According to this metric, Bitcoin may be close to hitting the bottom of its ongoing collapse. IntoTheBlock, known for its analysis of the cryptocurrency markets, suggested in a recent tweet that a possible “Bitcoin short squeeze” system may be in operation. The company’s analysis is based on the ratio of BTC’s “open interest” to the market cap of the flagship cryptocurrency. “Open interest” is the total number of futures contracts held by market participants at the end of the trading day. The analysis claims that Bitcoin’s open interest has recently reached a one-year peak of roughly 2.25%.
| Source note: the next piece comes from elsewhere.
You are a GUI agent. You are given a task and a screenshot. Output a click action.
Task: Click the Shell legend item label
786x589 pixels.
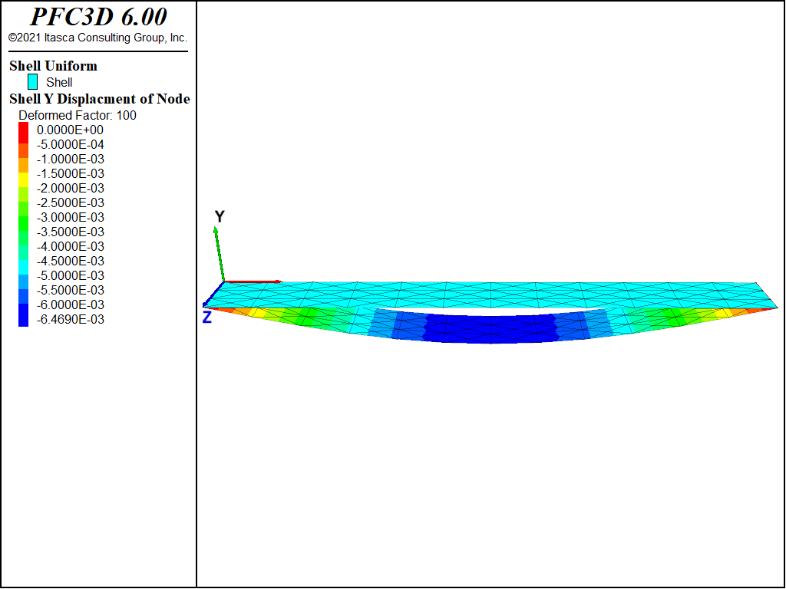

Bitcoin futures, representing all outstanding contracts held by traders, recently hit a new record high of $16.68 billion with crypto giant Binance accounting for 28.86% of the total, according to data provided by Coinglass. IntoTheBlock reminds that the OI/MC ratio also increased on the background of falling BTC prices in July 2021, when Bitcoin dropped to $29,400 before continuing its uptrend. Therefore, the analytics firm expects a similar scenario to happen this time around.
BTC is on track to record in the red for the third consecutive month with its price falling 10% in July. On January 7, the relative strength index (RSI) on Bitcoin’s daily chart fell below 30 for the first time since May 17, indicating that the largest cryptocurrency has been oversold. On January 8, a widely watched Bitcoin “fear and greed” index dropped to 10.